INSTRUCTIONS TO FOLLOW => Both the line below containing "Given: Click lock icon on blue smoke grenade" and the line containing "Click the File", along with every line between them, should be repeated exactly; no other line belongs in the answer.

AVAILABLE DATA =>
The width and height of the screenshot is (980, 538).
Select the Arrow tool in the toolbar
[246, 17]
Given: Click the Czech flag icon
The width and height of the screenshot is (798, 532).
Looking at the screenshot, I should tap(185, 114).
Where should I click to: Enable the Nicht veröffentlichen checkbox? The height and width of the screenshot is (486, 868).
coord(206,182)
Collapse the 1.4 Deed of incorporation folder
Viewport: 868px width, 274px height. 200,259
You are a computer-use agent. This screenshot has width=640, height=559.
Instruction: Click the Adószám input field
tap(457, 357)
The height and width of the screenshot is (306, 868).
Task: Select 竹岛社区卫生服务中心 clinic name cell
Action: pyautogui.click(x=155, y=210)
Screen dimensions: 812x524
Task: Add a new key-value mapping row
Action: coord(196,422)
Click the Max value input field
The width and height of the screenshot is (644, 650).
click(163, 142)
* * *
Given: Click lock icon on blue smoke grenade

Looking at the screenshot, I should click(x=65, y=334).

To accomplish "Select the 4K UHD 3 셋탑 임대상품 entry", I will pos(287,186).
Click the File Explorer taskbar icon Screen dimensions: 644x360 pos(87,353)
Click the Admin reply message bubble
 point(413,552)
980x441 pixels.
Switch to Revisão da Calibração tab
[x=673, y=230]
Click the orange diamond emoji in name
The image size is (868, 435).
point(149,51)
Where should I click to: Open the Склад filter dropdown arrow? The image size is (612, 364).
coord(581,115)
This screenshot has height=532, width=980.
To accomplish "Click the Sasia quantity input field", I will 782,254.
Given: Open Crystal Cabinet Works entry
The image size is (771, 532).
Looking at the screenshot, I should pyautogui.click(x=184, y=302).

ANSWER TO THIS TASK =>
Given: Click lock icon on blue smoke grenade

Looking at the screenshot, I should click(x=65, y=334).

To accomplish "Select the 4K UHD 3 셋탑 임대상품 entry", I will pos(287,186).
Click the File Explorer taskbar icon Screen dimensions: 644x360 pos(87,353)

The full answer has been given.